- Activity:
Where does "computer" appear in the data? Return each line that holds it.

- Data under study:

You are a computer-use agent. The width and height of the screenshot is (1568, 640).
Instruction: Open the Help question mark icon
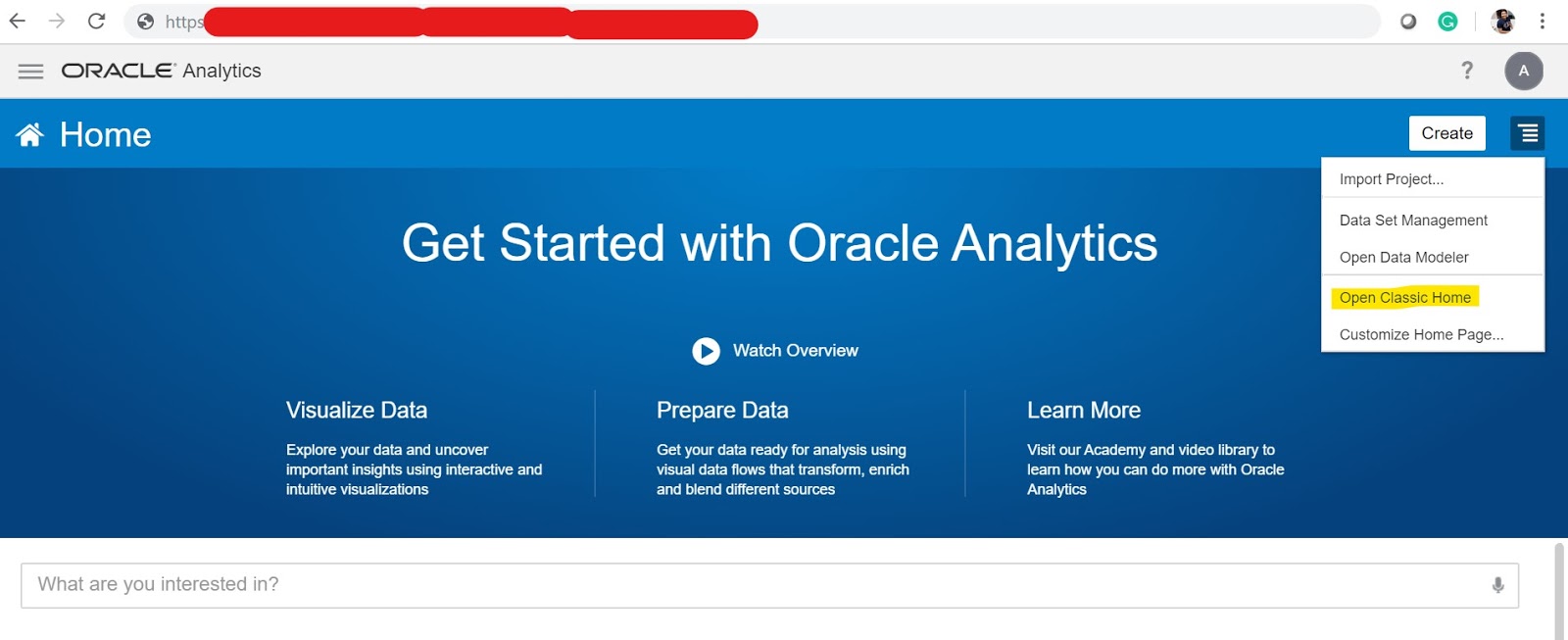point(1467,71)
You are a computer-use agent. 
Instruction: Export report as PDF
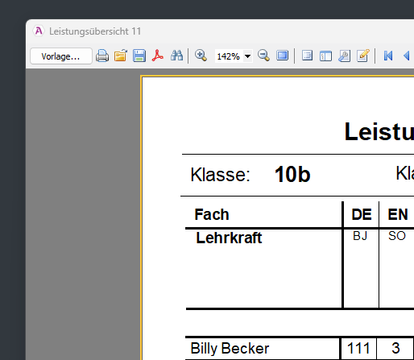tap(158, 56)
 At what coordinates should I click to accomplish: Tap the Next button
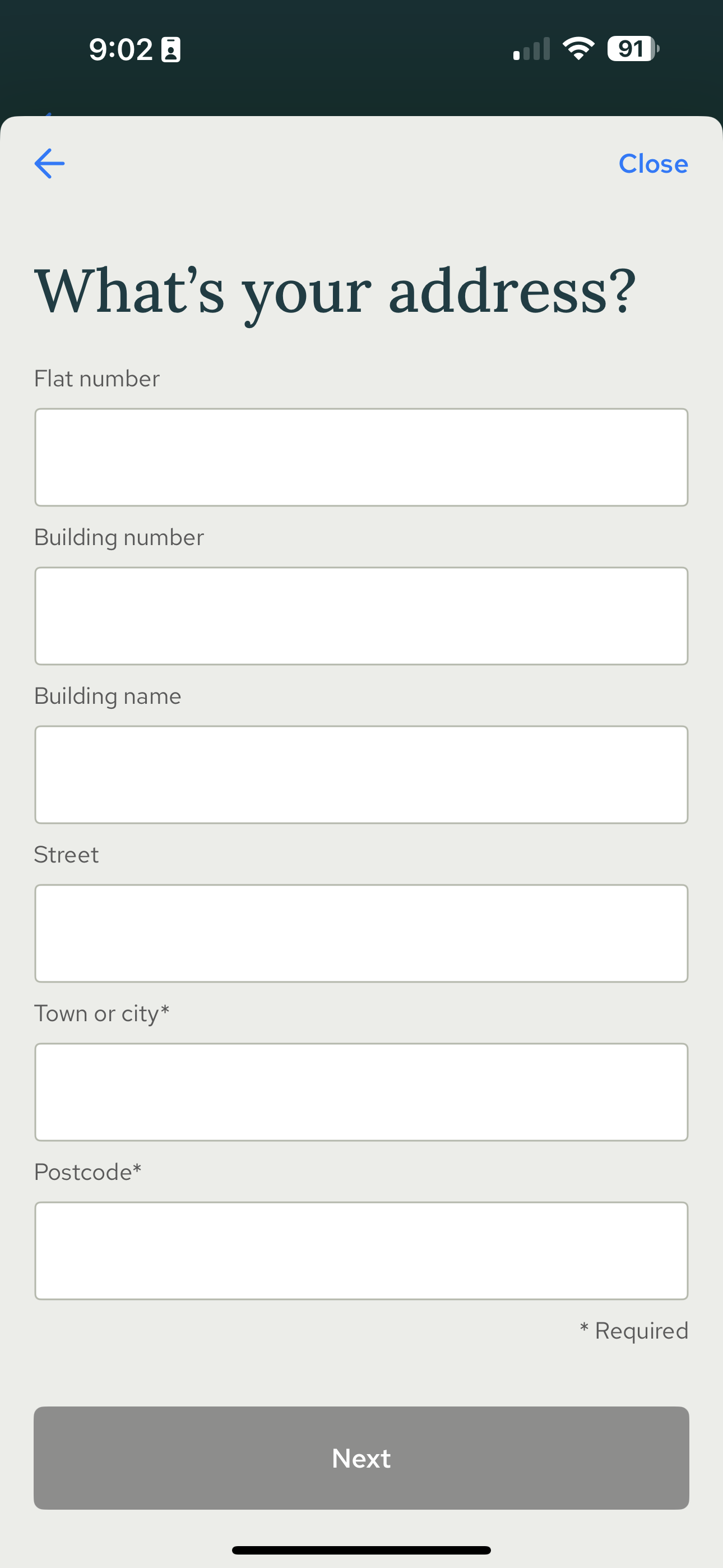pos(362,1458)
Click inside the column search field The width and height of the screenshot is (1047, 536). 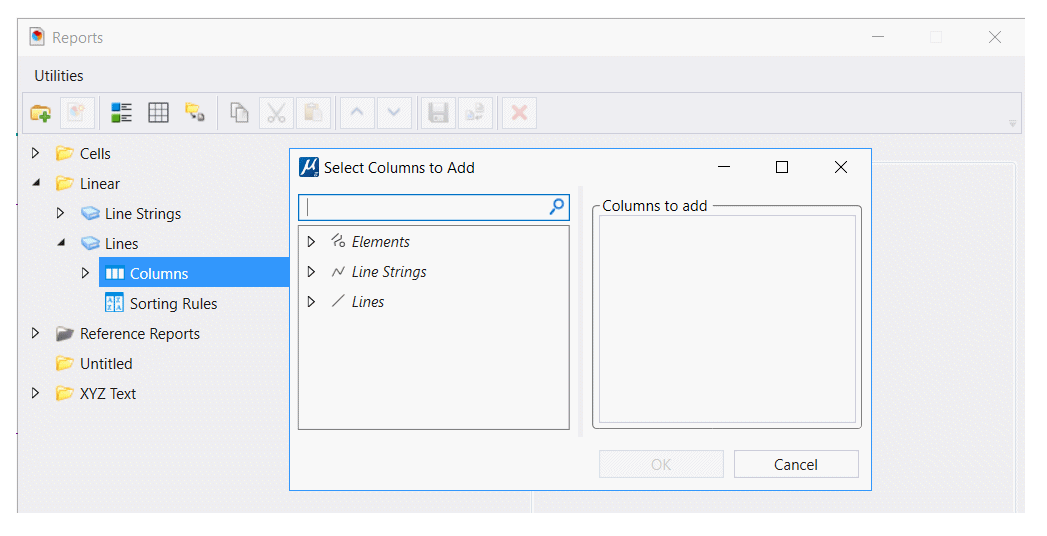point(425,208)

- Answer to the problem:
You are a computer-use agent. The width and height of the screenshot is (1568, 640).
You are a computer-use agent. 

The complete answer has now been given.